Fin du contrat pour cause de force majeure médicale : à quelles conditions ?

Le contrat de travail peut dans certains cas prendre fin par le constat d’une des deux parties d’un cas de force majeure, càd d’un évènement soudain et imprévisible, non imputable aux parties et qui place ces dernières dans l’impossibilité totale et définitive (ou à tout le moins pour une très longue durée) d’exécuter leur contrat.

Le constat de fin de contrat pour cause de force majeure est susceptible d’intervenir quelle que soit la durée du contrat (à durée déterminée, pour un travail nettement défini).

Il ne s’agit pas d’un licenciement, de telle sorte que :

  • Le contrat prend fin sans préavis ni indemnité de part et d’autre,
  • Les causes de protection ne jouent pas,
  • Il n’y a ni dro it ni obligation pour le travailleur de suivre une procédure d’outplacement,
  • Le travailleur peut bénéficier des allocations de chômage.

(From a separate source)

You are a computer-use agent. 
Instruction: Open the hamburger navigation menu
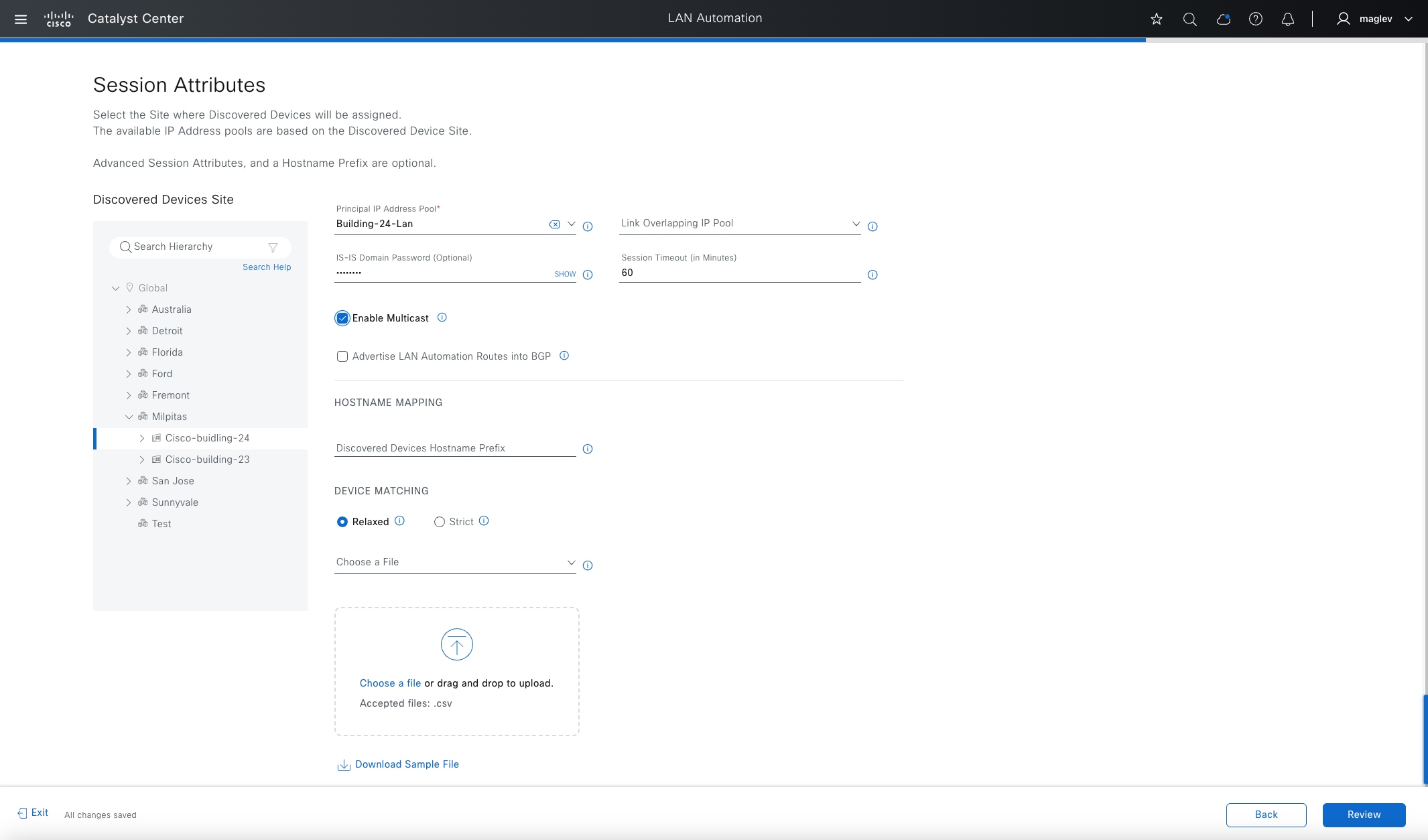coord(21,19)
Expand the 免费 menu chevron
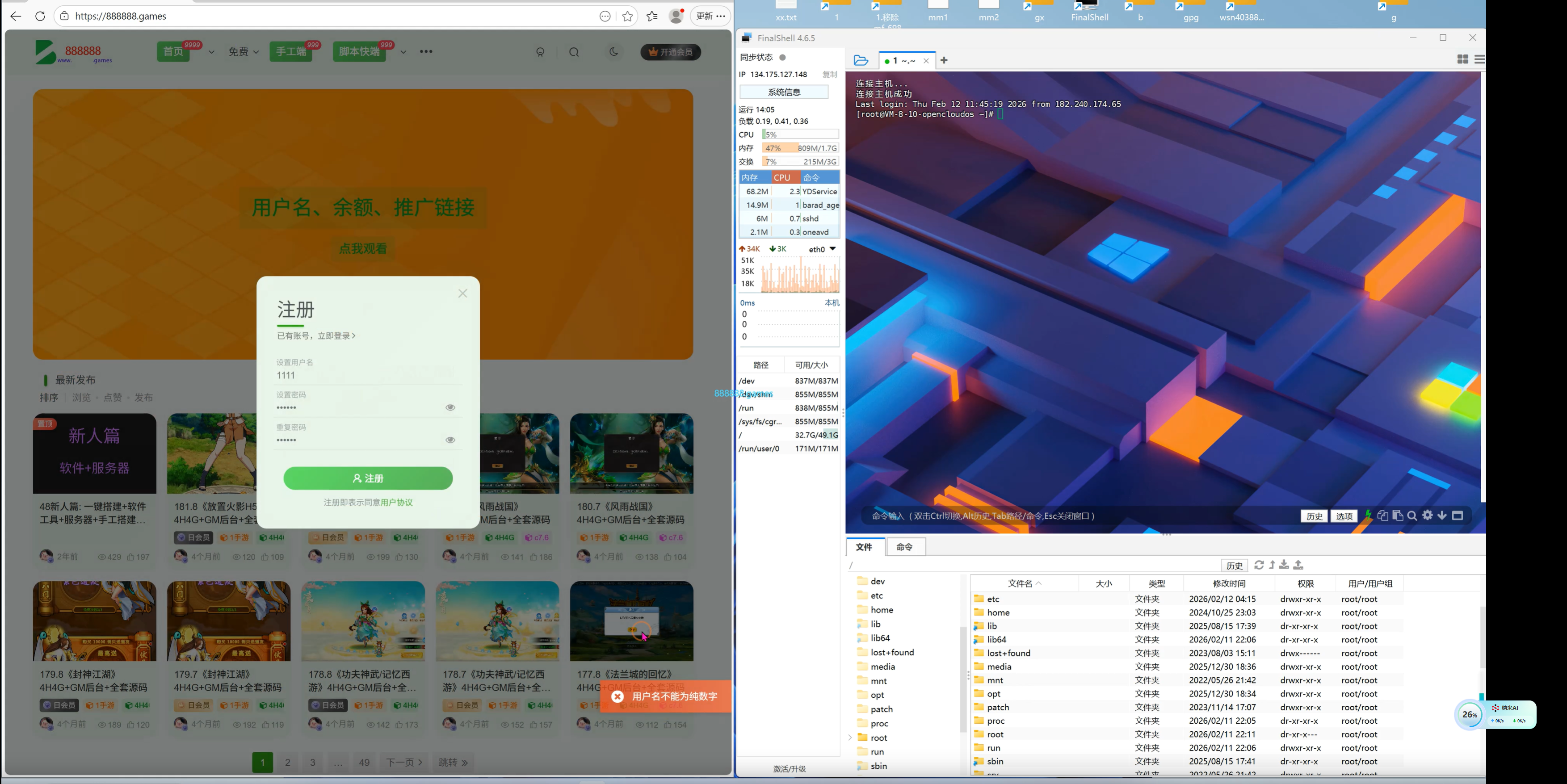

L’incapacité permanente de travail n’est susceptible d’entraîner une constatation de fin de contrat que si les conditions suivantes sont réunies :

  • L’événement est imprévisible, ce qui est en principe le cas d’une incapacité de travail.
  • L’incapacité (psychique ou physique) est permanente et entraîne l’impossibilité pour le travailleur d’exécuter définitivement tout ou partie de ses fonctions, dans l’entreprise qui l’a engagé. Il ne suffit donc pas que l’exécution soit devenue plus difficile ou plus onéreuse.
  • Cette incapacité ne peut trouver sa cause dans la faute des parties.
  • Et… aucun plan de réintégration (adaptation du poste, autre travail, travail adapté) ne peut être envisagé (constat fait au terme d’une « procédure » menée conformément à l’AR du 28 mai 2003).

Depuis l’entrée en vigueur du trajet de réintégration, il n’est plus possible de constater une rupture pour cause de force majeure  qu’au terme de ce trajet càd, lorsque le constat de l’incapacité définitive par le médecin du travail n’est plus susceptible de recours (délai = 7 jours ouvrables suivant la remise au travailleur du formulaire d’évaluation de santé) et qu’il n’y a pas de possibilité de poste adapté ou d’autre travail disponible conformément aux recommandations du médecin du travail.

Il convient de se rappeler que les obligations d’aménagement du poste/ du travail sont renforcées lorsque le travailleur souffre d’un handicap (cf. notion d’aménagement raisonnable).

Si l’employeur pose à tort un constat de rupture pour cause de force majeure, il prend le risque de devoir répondre à une demande en justice du travailleur, par exemple d’indemnité de rupture, d’indemnité de protection, voire d’indemnité pour cause de discrimination sur la base de l’état de santé / du handicap.

Il est vivement conseillé de s’entourer des conseils avisés de professionnels pour s’assurer de la régularité de la procédure.